[Entries for locating words and elements]
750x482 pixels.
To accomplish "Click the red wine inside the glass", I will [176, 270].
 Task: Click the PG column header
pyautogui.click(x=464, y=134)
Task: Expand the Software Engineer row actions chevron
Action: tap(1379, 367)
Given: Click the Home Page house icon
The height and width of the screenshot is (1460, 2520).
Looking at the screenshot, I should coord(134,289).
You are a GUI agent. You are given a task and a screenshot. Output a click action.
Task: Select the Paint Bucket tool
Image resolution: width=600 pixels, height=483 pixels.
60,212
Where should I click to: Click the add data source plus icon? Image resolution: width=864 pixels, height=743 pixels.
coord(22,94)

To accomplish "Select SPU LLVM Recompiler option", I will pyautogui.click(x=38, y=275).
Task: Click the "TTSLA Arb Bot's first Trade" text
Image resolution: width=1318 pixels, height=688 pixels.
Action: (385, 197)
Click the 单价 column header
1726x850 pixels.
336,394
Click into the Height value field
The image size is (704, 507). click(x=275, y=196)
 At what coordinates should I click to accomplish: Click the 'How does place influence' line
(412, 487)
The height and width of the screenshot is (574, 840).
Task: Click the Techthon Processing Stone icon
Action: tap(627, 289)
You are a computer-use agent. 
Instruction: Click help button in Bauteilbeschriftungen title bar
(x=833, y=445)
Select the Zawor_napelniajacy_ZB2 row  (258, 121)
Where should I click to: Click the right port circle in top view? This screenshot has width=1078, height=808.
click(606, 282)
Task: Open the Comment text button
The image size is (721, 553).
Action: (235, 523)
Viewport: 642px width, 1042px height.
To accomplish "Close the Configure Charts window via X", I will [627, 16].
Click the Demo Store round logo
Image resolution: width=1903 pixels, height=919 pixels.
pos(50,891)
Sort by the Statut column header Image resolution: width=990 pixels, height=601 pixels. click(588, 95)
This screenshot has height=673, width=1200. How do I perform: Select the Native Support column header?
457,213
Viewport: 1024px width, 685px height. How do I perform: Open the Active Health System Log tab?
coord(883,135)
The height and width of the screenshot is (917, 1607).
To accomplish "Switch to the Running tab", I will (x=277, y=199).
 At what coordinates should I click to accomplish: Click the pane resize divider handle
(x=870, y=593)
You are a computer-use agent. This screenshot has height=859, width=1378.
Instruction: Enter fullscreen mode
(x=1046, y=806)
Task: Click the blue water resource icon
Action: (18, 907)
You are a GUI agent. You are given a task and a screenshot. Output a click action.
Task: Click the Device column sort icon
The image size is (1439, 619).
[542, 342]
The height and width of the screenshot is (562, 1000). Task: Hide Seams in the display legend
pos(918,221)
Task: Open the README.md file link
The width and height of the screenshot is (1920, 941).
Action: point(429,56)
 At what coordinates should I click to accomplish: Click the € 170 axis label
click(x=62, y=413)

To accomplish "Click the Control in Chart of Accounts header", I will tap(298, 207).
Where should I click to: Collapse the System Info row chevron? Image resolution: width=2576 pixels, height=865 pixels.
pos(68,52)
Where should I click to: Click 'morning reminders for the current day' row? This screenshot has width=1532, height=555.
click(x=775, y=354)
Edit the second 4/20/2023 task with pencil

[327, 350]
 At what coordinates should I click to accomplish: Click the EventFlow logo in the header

TASK TO COMPLETE:
Please render the data above as a Markdown table with the columns Row and Text, starting at the line that contains "Arb Bot's first" and ending at the line that contains "Action: (235, 523)". Number each line in Row and leave out any blank lines.

THE COMPLETED TASK:
| Row | Text |
|---|---|
| 1 | Task: Click the "TTSLA Arb Bot's first Trade" text |
| 2 | Image resolution: width=1318 pixels, height=688 pixels. |
| 3 | Action: (385, 197) |
| 4 | Click the 单价 column header |
| 5 | 1726x850 pixels. |
| 6 | 336,394 |
| 7 | Click into the Height value field |
| 8 | The image size is (704, 507). click(x=275, y=196) |
| 9 |  At what coordinates should I click to accomplish: Click the 'How does place influence' line |
| 10 | (412, 487) |
| 11 | The height and width of the screenshot is (574, 840). |
| 12 | Task: Click the Techthon Processing Stone icon |
| 13 | Action: tap(627, 289) |
| 14 | You are a computer-use agent.  |
| 15 | Instruction: Click help button in Bauteilbeschriftungen title bar |
| 16 | (x=833, y=445) |
| 17 | Select the Zawor_napelniajacy_ZB2 row  (258, 121) |
| 18 | Where should I click to: Click the right port circle in top view? This screenshot has width=1078, height=808. |
| 19 | click(606, 282) |
| 20 | Task: Open the Comment text button |
| 21 | The image size is (721, 553). |
| 22 | Action: (235, 523) |